Simulation Theory, Sexbots, and Sweet Potatoes

Long-exposure photo by artist Bruce Bischoff


Since I haven't posted anything in weeks, I thought I'd pop in and add, at the very least, a newsy sort of update.

Speculative literature journal Strange Horizons has published one of my poems, "Heirarch." This one comes from a series of posthuman poems that's been in progress for...well, for a long long time. Maybe it's not a series. Maybe I just like posthuman/Singularity/upload/simulation theory themes enough to keep writing about them.


And on that note, I have two other poems out now, too. The Canadian feminist literary journal S/tick will be publishing "Peeling Sweet Potatoes" and "GirlsGirlsGirls" in their upcoming issue, but both are also available online here. "GirlsGirlsGirls" grew out of the same posthuman roots as "Heirarch." How will our tools feel about us?

The sweet potato poem? Probably not technological at all, or is so only in its reference to a paring knife, that most perfect of manmade augments.

Another of Bruce Bischoff's "Bronson Caves" series

And Now, Space Poems

It's been a fairly poetic week around here and around the studio, and a fairly speculative one as well.

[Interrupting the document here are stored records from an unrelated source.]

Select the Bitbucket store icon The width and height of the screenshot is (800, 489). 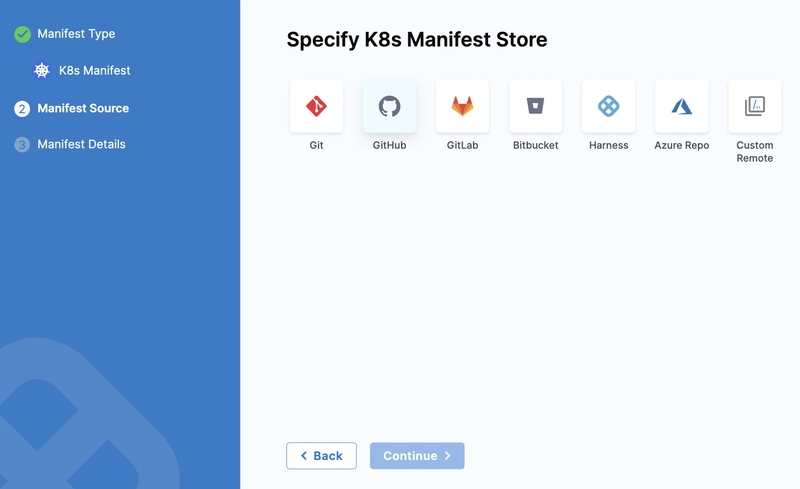tap(535, 106)
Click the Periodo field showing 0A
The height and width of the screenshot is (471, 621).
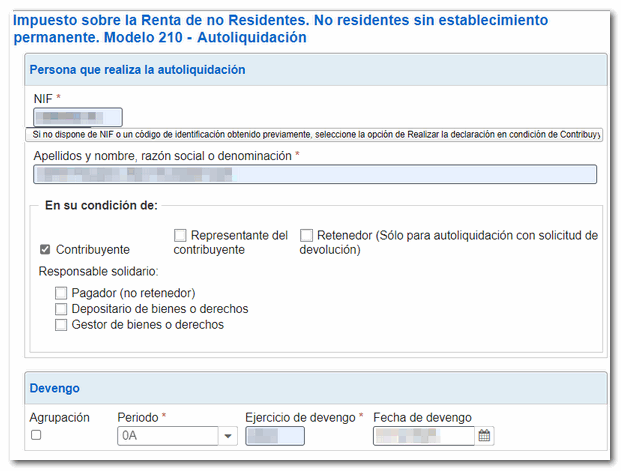[167, 436]
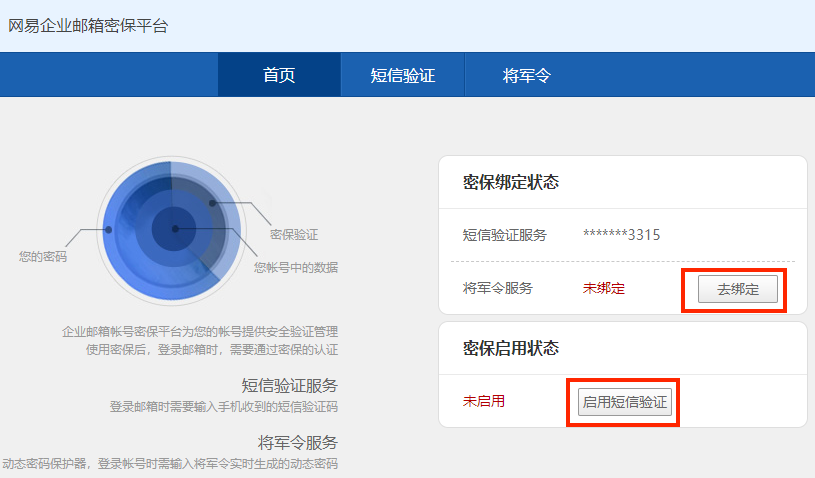Screen dimensions: 815x478
Task: Select the 网易企业邮箱密保平台 page title
Action: click(x=88, y=26)
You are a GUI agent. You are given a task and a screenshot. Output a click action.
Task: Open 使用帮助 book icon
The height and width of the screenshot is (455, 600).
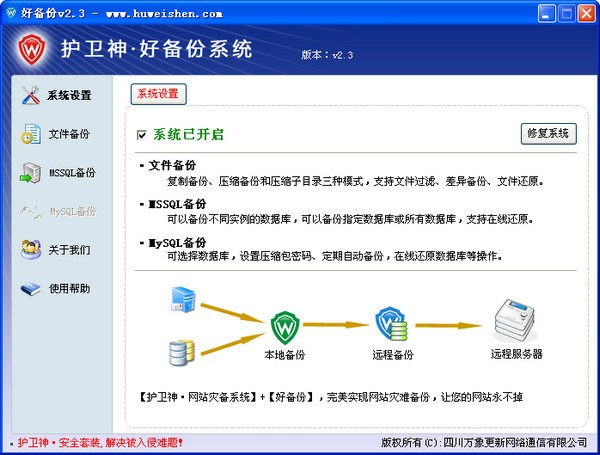pyautogui.click(x=31, y=288)

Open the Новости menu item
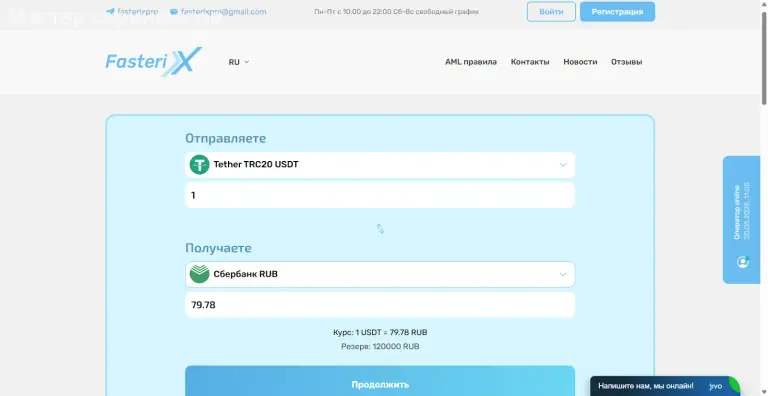pyautogui.click(x=580, y=62)
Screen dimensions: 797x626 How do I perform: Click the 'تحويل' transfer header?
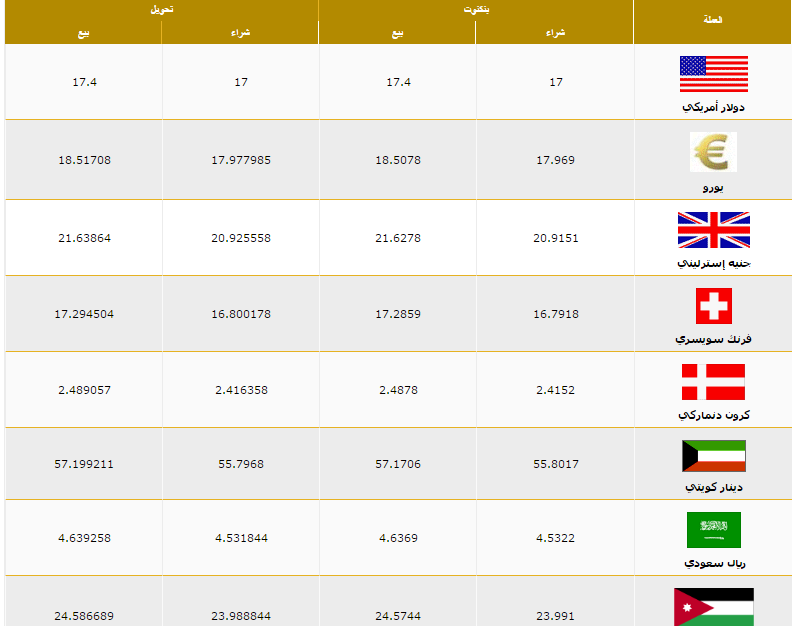(x=161, y=9)
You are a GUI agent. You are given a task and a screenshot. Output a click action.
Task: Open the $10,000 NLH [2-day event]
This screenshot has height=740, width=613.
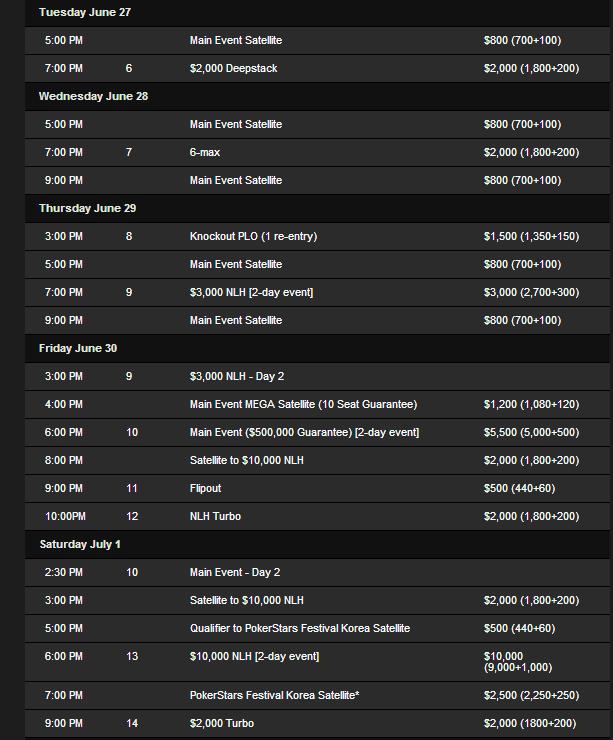tap(254, 656)
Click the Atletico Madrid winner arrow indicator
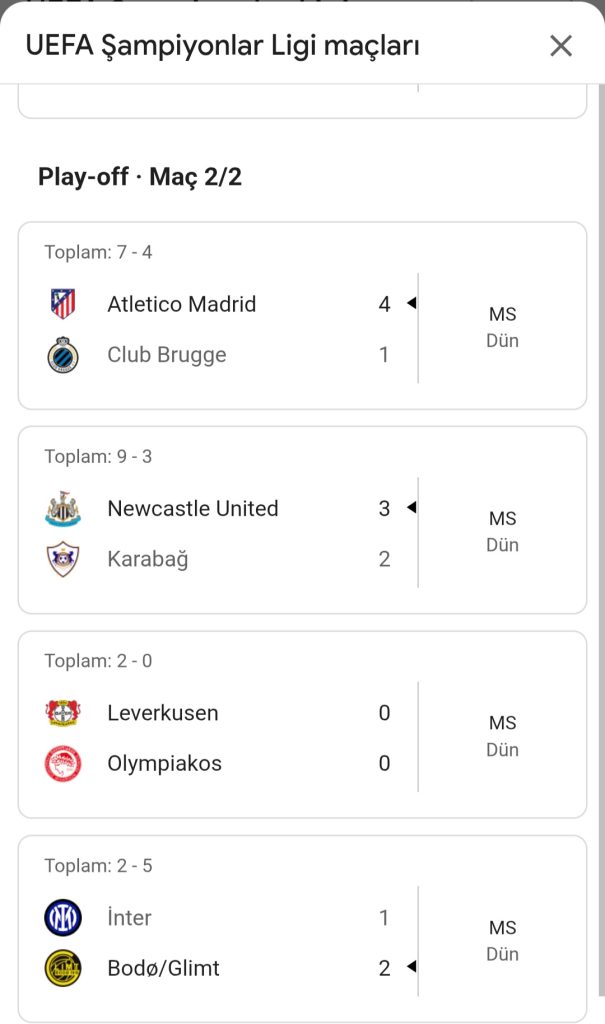 pyautogui.click(x=411, y=304)
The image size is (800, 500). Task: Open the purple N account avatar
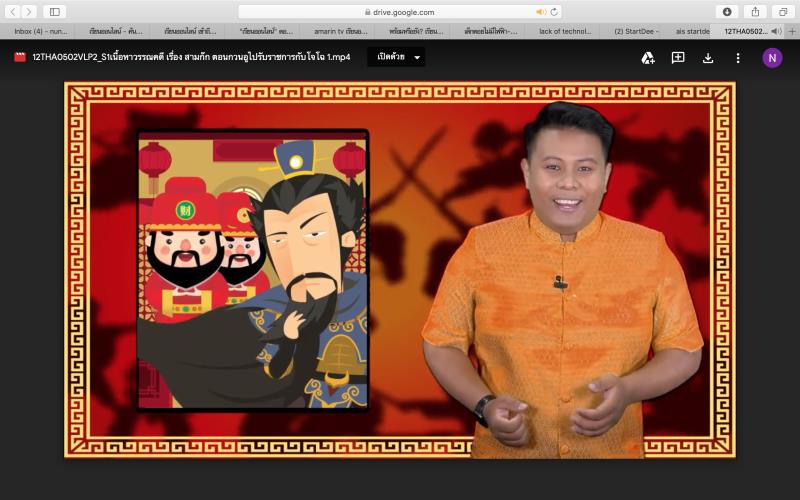click(x=772, y=58)
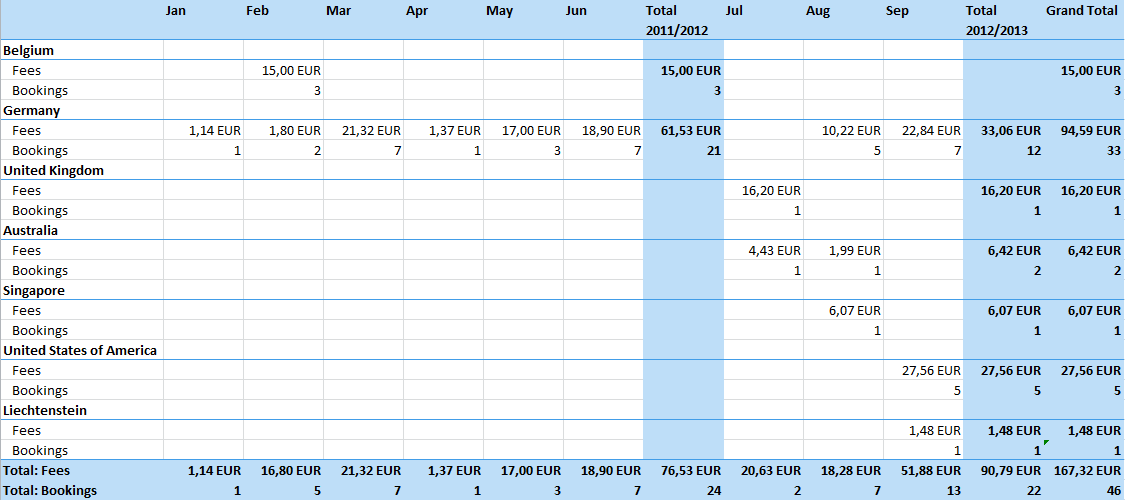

According to the Wiki gods, speculative poetry is poetry that "focuses on fantastic, science fictional, or mythological themes." Although that seems to cover quite a lot of territory, speculative poetry is usually considered a niche endeavor. 

The upside is that it makes it easier to find.

There's an association dedicated to the science fictional type of speculative poetry, and they publish a quarterly journal. Here's the current issue of Star*Line, the journal of the Science Fiction Poetry Association



Scifi poetry represents a dual challenge: it should stand as good poetry in its own right, even next to non-genre work, while also participating in the traditional subject matter of scifi. This excerpt is a good example; it's taken from David Barber's poem "Waving the Starships Goodbye" from the Autumn 2013 issue (Volume 36.)






"One day, the children will want to leave, tired
of our insistence on the weight of things,
like history, wanting space for its own sake...
....They are frozen in time
and it is us the centuries have aged so much.
Or vast ships, mountains really, wormed all through
by the slow generations born to those
who could choose, as emigrants do, their lives.
Everything is fine, except arriving.
What would such small strange folk do with planets?...."




"Cosmic Hive" by Nikalay Gutsu

And this is an excerpt from "The Other Night (Comet Kohoutek)" from Diane Ackerman's notable 1976 collection The Planets: A Cosmic Pastoral:


"Last night, while
cabbage stuffed with
brown sugar, meat and
raisins was baking in the
oven, and my potted holly,
dying leafmeal from red-spider,
basked in its antidote malathion,
I stepped outside to watch Kohoutek
passing its dromedary core through the
eye of a galaxy. But only found a white
blur cat-napping under Venus: gauzy, dis-
solute, and bobtailed as a Manx. 
Pent-up in that endless coliseum of stars,
the moon was fuller than any Protestant
had a right to be. And I said: Moon,
if you’ve got any pull up there, bring me
a sun-grazing comet, its long hair swept
back by the solar wind, in its mouth a dollop
of primordial sputum. A dozing iceberg,
in whose coma ur-elements collide. Bring me
a mojo that’s both relict and reliquary.
Give me a thrill from that petrified seed...."




Another place to find good science fiction and fantasy verse is Strange Horizons, the weekly online spec fiction magazine.




And of course there's often poetry in Asimov's, too, on most newsstands.